# Problem A
In the forum thread about cells detaching after a media change, which selective agent does the original poster say they are using?
# Problem B
Write down the cell culture thread word for word, from "I plate cells" to "replenish the media.".

# Passage

————

Cells sensitive after replacing media - what am I doing wrong? - (Jul/04/2011 )
I'm working with FlpIn 293 cells and trying to run a DMSO sensitivity assay on a 12-well plate.
I plate cells to about 25% and wait until 70~80% confluency before I replenish the media and add DMSO. Problem is, the cells are detaching and/or become terribly sensitive after I replenish the media.
I'm using 1ml of media for each well, so I take 1ml pipette to remove old & add fresh media for each well one by one.
I suspected decreasing temperature might be the culprit, so I've done everything to minimize my time at the bench and to make sure the media is at the right temperature, but the entire cell population in general are in much poorer shape after media replacement. Is there something I'm missing that could be causing this?\
TIA
Are you adding a selective agent to keep the FLP-in plasmids in the cells?
Aren't 293 cells very sensitive to pressure? I don't think they are as strongly adherent as many other cells. I have had cells detaching from plates if I pipette too hard directly onto them, so I usually put the media into the wells gently down the side of the well rather than directly onto the cells, which generally solves the detachment problems. I don't know how you do it currently but just a thought.
Thanks for the replies!
bob1 on Wed Jul 6 02:57:07 2011 said:
Are you adding a selective agent to keep the FLP-in plasmids in the cells?
Are you talking about transfection step? I am using selective agent (hygromycin B ) but 'm working with stably integrated cells.
philman on Fri Jul 8 11:29:53 2011 said:
Aren't 293 cells very sensitive to pressure? I don't think they are as strongly adherent as many other cells. I have had cells detaching from plates if I pipette too hard directly onto them, so I usually put the media into the wells gently down the side of the well rather than directly onto the cells, which generally solves the detachment problems. I don't know how you do it currently but just a thought.
You're right they are very sensitive to pressure (I found out the hard way)...I actually thought this was the problem first time around because, like you said, I was pipetting right onto the cells and you could see the detachment coming mostly from the spot right below where the pipette was at. But since then I've gone through couple more cultures and while I was able to minimize detachment from pipetting pressure, I still notice that majority of cells are in a very poor shape...
It looks like this is an inherent weakness of 293 cells and I'll just have to give myself more backup in case of failures...
Stable integrants can still loose the integration through methylation; you need to keep some minimal selective pressure on the cell line to ensure that the site does not get lost.
The reason I asked was to check whether the cells were under some selective pressure but might have lost the integration.

————

# Records from a collection

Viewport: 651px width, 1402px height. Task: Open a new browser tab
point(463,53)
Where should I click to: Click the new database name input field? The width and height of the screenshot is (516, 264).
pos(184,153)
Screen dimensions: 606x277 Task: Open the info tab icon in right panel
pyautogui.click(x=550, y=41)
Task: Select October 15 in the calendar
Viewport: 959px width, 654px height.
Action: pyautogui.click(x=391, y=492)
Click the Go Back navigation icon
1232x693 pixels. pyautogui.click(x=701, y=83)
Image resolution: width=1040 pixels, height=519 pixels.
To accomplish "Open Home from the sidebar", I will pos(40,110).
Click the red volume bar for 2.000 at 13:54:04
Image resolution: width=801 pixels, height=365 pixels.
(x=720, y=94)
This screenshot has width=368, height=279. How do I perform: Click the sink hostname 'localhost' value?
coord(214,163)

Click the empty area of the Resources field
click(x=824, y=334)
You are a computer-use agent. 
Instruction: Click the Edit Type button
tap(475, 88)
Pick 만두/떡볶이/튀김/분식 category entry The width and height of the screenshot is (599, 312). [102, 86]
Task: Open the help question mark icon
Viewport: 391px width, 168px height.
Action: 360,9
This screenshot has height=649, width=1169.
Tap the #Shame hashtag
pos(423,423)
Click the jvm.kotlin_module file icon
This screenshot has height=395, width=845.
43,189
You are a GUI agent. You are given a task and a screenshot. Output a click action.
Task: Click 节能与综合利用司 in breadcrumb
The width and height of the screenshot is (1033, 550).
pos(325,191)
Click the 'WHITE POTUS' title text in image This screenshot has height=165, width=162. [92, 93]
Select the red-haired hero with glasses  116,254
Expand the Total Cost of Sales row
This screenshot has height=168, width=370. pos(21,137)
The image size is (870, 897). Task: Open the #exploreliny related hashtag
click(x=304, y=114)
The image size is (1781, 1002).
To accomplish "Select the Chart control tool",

————

# Exercise result A
Hygromycin B.

# Exercise result B
I plate cells to about 25% and wait until 70~80% confluency before I replenish the media and add DMSO. Problem is, the cells are detaching and/or become terribly sensitive after I replenish the media.